*WORK TO BE COMPLETED*:
Down to the last line, set the entries down again exactly.

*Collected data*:
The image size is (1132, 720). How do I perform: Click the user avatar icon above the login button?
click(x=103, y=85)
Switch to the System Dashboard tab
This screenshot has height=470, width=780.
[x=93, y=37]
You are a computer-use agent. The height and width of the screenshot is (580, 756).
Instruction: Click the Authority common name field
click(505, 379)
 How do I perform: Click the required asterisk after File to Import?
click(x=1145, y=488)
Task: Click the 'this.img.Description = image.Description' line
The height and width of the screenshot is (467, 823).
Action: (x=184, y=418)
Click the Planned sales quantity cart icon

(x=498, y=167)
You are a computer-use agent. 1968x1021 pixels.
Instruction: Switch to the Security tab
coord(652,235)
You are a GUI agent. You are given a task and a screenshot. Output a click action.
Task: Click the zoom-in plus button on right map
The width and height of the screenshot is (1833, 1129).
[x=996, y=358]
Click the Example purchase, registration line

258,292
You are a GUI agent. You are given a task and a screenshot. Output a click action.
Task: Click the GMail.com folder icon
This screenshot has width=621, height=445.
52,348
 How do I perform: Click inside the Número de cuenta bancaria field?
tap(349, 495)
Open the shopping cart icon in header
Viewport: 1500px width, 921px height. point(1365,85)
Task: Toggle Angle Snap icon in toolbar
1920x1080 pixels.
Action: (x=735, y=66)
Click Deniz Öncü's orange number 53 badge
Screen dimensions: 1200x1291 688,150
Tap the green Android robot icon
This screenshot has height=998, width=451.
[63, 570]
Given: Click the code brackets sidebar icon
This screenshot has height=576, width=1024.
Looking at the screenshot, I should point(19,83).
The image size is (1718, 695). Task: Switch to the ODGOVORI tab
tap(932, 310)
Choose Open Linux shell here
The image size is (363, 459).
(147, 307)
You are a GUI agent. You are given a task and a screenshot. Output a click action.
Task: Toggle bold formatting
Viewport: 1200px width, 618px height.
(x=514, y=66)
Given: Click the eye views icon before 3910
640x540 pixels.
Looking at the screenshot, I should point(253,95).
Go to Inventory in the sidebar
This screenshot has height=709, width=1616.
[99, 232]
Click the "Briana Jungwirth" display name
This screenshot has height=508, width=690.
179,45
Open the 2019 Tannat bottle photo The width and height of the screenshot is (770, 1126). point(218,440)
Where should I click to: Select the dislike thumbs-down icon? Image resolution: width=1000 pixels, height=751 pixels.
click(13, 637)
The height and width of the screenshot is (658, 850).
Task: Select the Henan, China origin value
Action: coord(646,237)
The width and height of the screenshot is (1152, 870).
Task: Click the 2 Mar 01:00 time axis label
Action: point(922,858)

*YOUR RESPONSE*:
The image size is (1132, 720). How do I perform: Click the user avatar icon above the login button?
click(x=103, y=85)
Switch to the System Dashboard tab
This screenshot has height=470, width=780.
[x=93, y=37]
You are a computer-use agent. The height and width of the screenshot is (580, 756).
Instruction: Click the Authority common name field
click(505, 379)
 How do I perform: Click the required asterisk after File to Import?
click(x=1145, y=488)
Task: Click the 'this.img.Description = image.Description' line
The height and width of the screenshot is (467, 823).
Action: (x=184, y=418)
Click the Planned sales quantity cart icon

(x=498, y=167)
You are a computer-use agent. 1968x1021 pixels.
Instruction: Switch to the Security tab
coord(652,235)
You are a GUI agent. You are given a task and a screenshot. Output a click action.
Task: Click the zoom-in plus button on right map
The width and height of the screenshot is (1833, 1129).
[x=996, y=358]
Click the Example purchase, registration line

258,292
You are a GUI agent. You are given a task and a screenshot. Output a click action.
Task: Click the GMail.com folder icon
This screenshot has width=621, height=445.
52,348
 How do I perform: Click inside the Número de cuenta bancaria field?
tap(349, 495)
Open the shopping cart icon in header
Viewport: 1500px width, 921px height. point(1365,85)
Task: Toggle Angle Snap icon in toolbar
1920x1080 pixels.
Action: (x=735, y=66)
Click Deniz Öncü's orange number 53 badge
Screen dimensions: 1200x1291 688,150
Tap the green Android robot icon
This screenshot has height=998, width=451.
[63, 570]
Given: Click the code brackets sidebar icon
This screenshot has height=576, width=1024.
Looking at the screenshot, I should point(19,83).
The image size is (1718, 695). Task: Switch to the ODGOVORI tab
tap(932, 310)
Choose Open Linux shell here
The image size is (363, 459).
(147, 307)
You are a GUI agent. You are given a task and a screenshot. Output a click action.
Task: Toggle bold formatting
Viewport: 1200px width, 618px height.
(x=514, y=66)
Given: Click the eye views icon before 3910
640x540 pixels.
Looking at the screenshot, I should point(253,95).
Go to Inventory in the sidebar
This screenshot has height=709, width=1616.
[99, 232]
Click the "Briana Jungwirth" display name
This screenshot has height=508, width=690.
179,45
Open the 2019 Tannat bottle photo The width and height of the screenshot is (770, 1126). point(218,440)
Where should I click to: Select the dislike thumbs-down icon? Image resolution: width=1000 pixels, height=751 pixels.
click(13, 637)
The height and width of the screenshot is (658, 850).
Task: Select the Henan, China origin value
Action: coord(646,237)
The width and height of the screenshot is (1152, 870).
Task: Click the 2 Mar 01:00 time axis label
Action: point(922,858)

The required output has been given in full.